** START INFORMATION SHOWN **

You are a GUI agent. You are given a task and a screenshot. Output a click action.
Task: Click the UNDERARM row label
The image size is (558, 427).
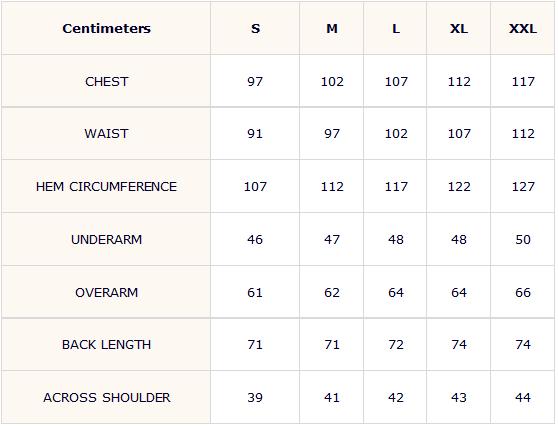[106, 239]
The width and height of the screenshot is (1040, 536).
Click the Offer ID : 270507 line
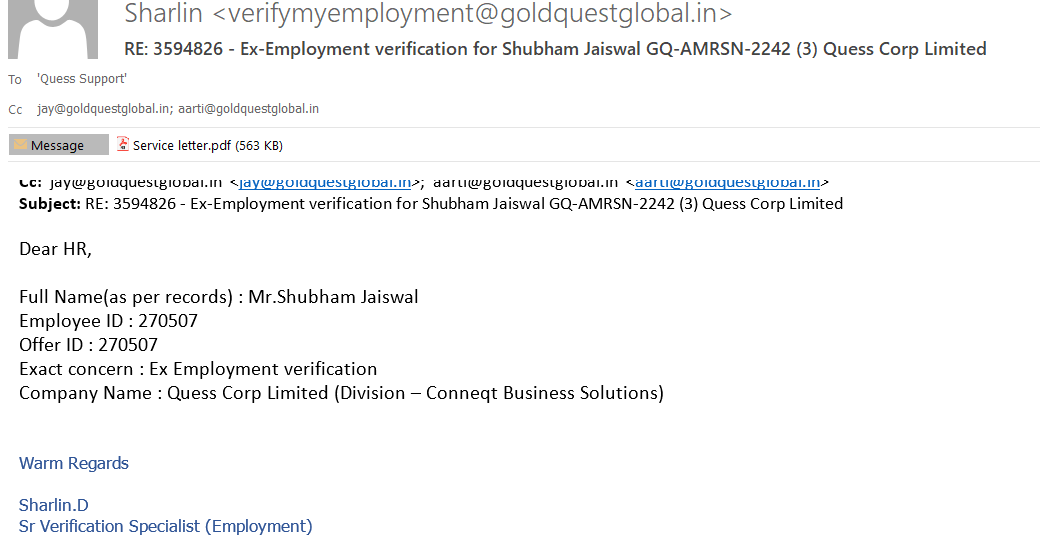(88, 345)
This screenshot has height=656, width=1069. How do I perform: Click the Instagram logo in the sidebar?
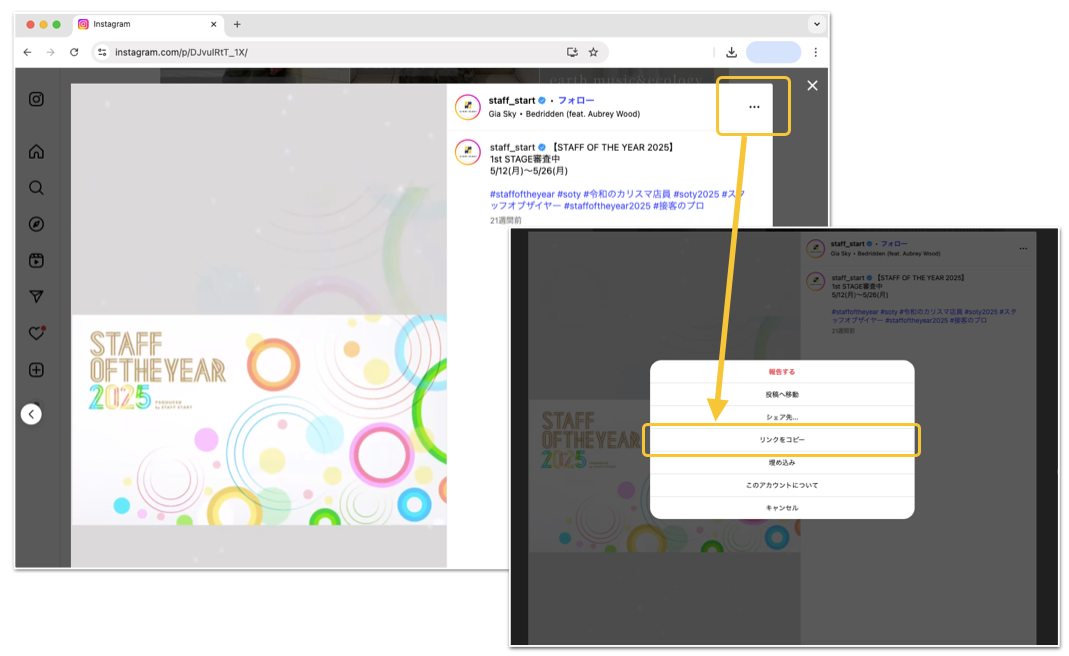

** END INFORMATION SHOWN **

Can you output every line of the data above as a numbered list, skipping blank lines and leaving out the pictures?

**RESULT OF THIS EXERCISE**
1. You are a GUI agent. You are given a task and a screenshot. Output a click action.
2. Task: Click the UNDERARM row label
3. The image size is (558, 427).
4. [106, 239]
5. The width and height of the screenshot is (1040, 536).
6. Click the Offer ID : 270507 line
7. (88, 345)
8. This screenshot has height=656, width=1069. How do I perform: Click the Instagram logo in the sidebar?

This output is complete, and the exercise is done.